If you were a guy who was terrible at talking to women, who liked affordable drinks and a jukebox with old-school hits, and didn’t mind urinating next to someone standing on top of the men’s room sink who was doing the same, The Junction (41 North Court Street, Athens, Ohio) was a really great bar.

It’s gone now. The heart-and-soul of my social life at Ohio University has been gutted, sanitized (in every possible way) and replaced. I wish the new owner good luck, and I hope the current students enjoy the J-Bar, as it’s now known, but at the risk of sounding like the alumni who visited campus in the 1990s and told us how Court Street was fun but “it’s not the same,” well, it’s not the same.

The Junction was the perfect dive bar.
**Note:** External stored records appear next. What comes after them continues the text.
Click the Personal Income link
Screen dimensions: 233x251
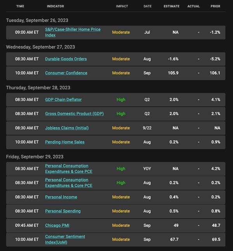pos(61,197)
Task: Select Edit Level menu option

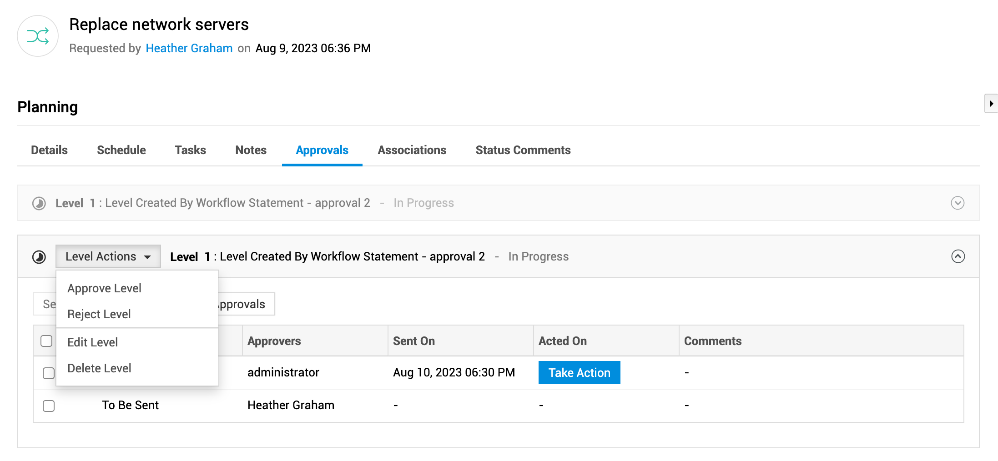Action: pyautogui.click(x=92, y=342)
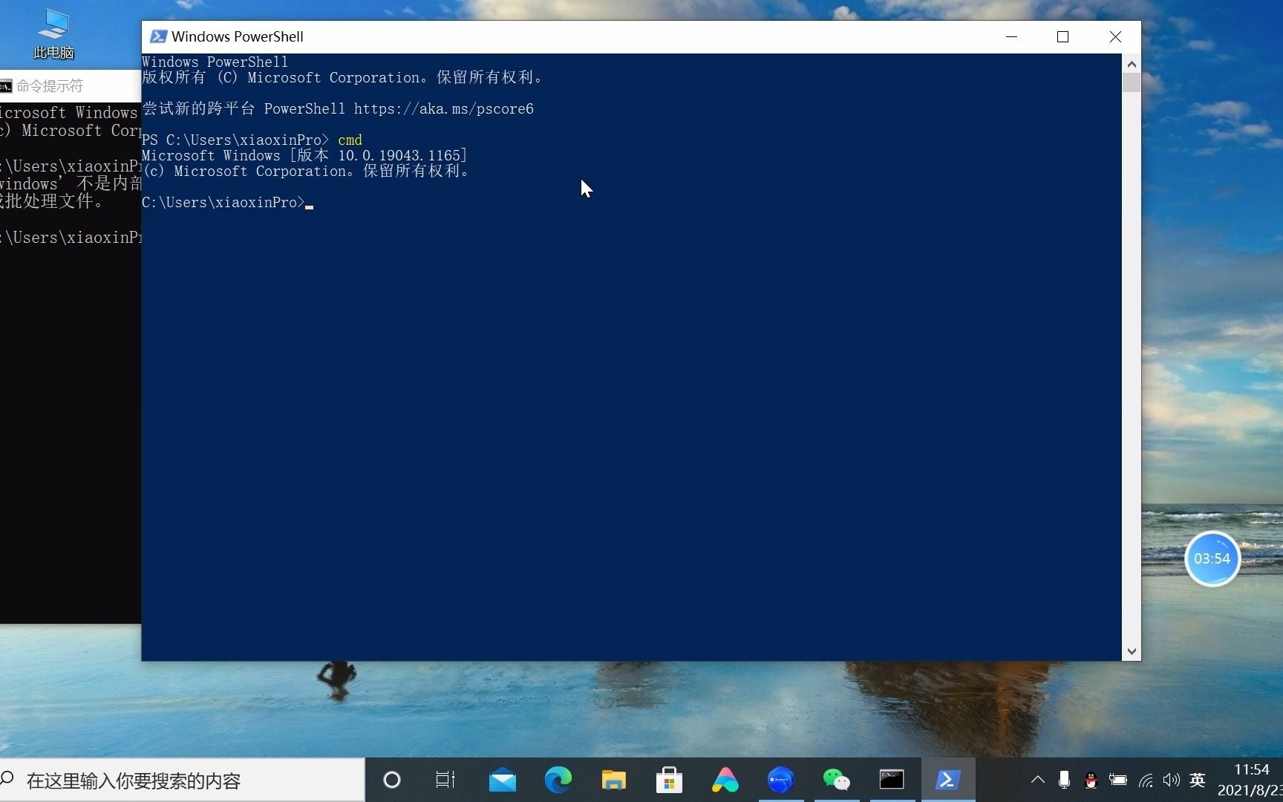The height and width of the screenshot is (802, 1283).
Task: Switch to the 命令提示符 window
Action: [x=48, y=85]
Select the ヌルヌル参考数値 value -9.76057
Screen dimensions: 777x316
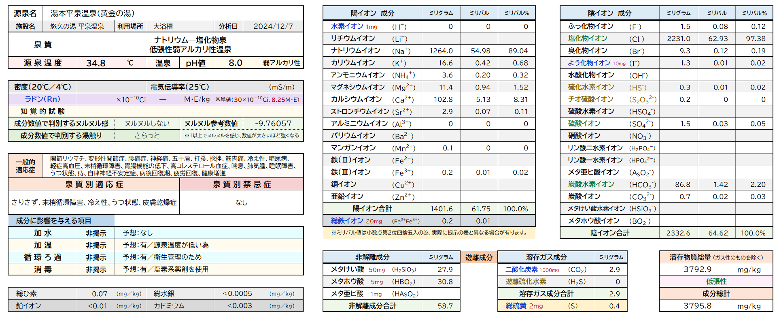273,124
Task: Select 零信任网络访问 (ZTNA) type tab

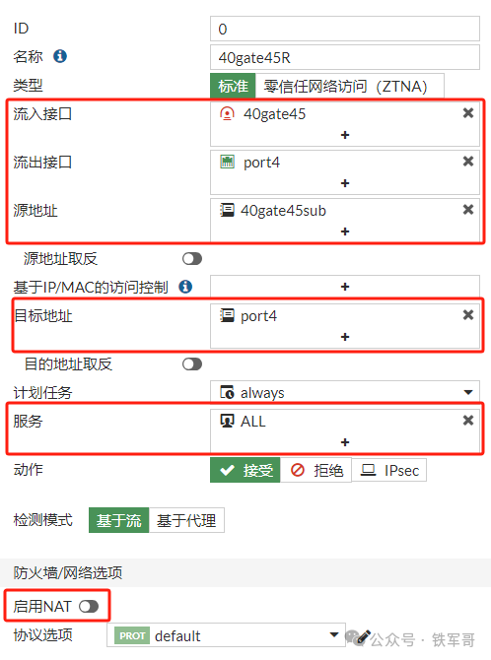Action: pyautogui.click(x=349, y=86)
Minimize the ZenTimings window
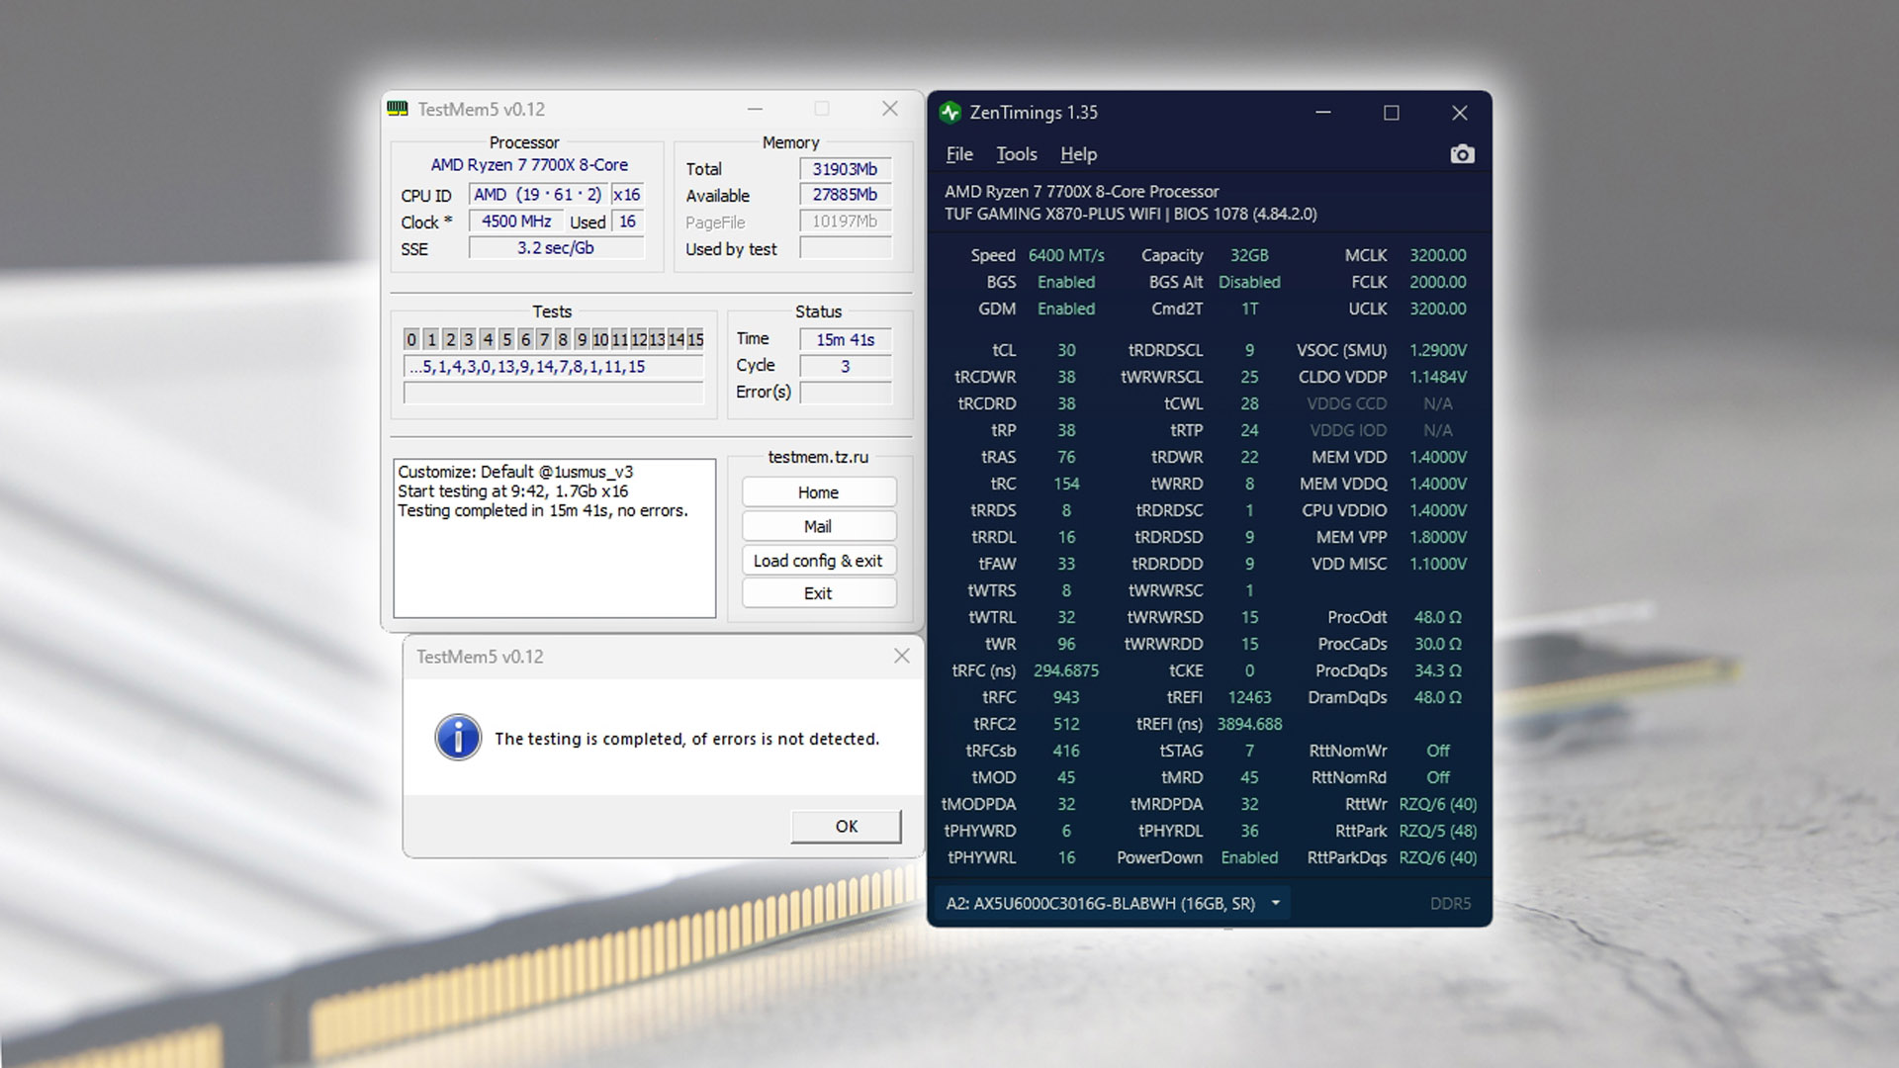 tap(1323, 112)
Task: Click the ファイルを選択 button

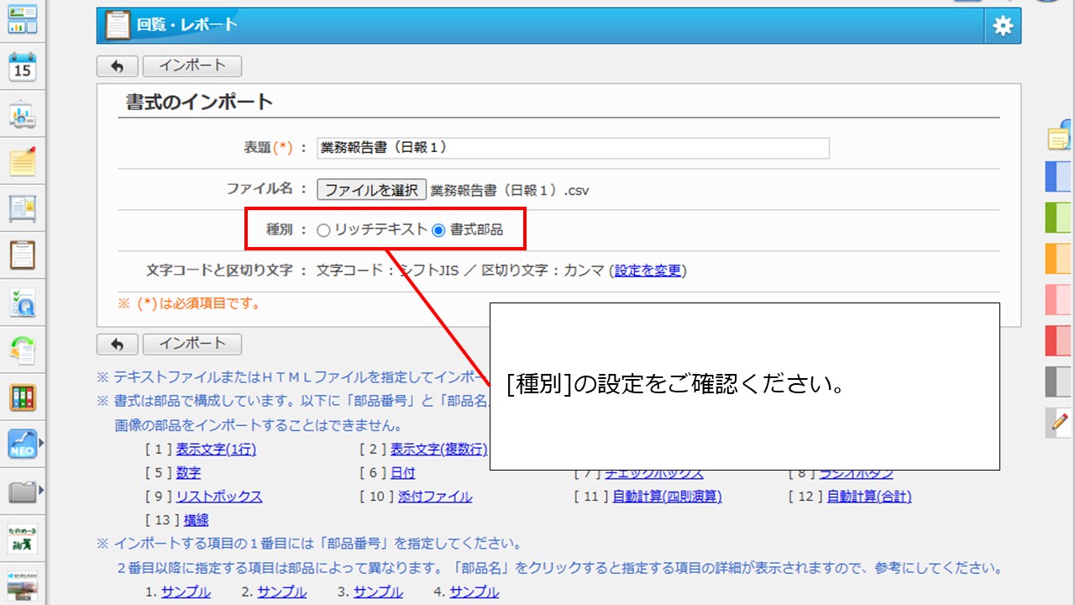Action: tap(371, 190)
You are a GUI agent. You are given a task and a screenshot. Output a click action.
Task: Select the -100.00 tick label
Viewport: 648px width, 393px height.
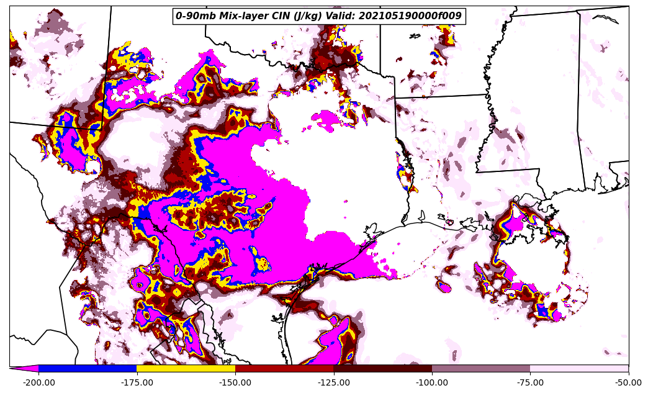point(432,382)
The men’s toilet had no stall. I’m not entirely sure it had a seat. There was a Foosball table, a dart board and a jukebox that had not been updated since 1989. It did not serve cooked food, although I heard the owner kept a can of soup from the 1970s behind the bar to meet some city zoning law. The interior was ensconced in dark wood, which patrons wrote graffiti on—mainly the names of whatever bar shuffles they were on. (My wife Jen actually snagged a plank with her name on it last summer. We’re going to build our own home bar around it someday.) Stools lined the bar, and there were benches built into the walls and interior, but most people stood. It was a standing bar.

Unlike the other 22 bars in Athens, The Junction had an indoor balcony that ingeniously allowed an extra 50-75 or so people in the room. The space under the balcony, sunken off the main floor, was the perfect place to make out with someone you met 10 minutes ago.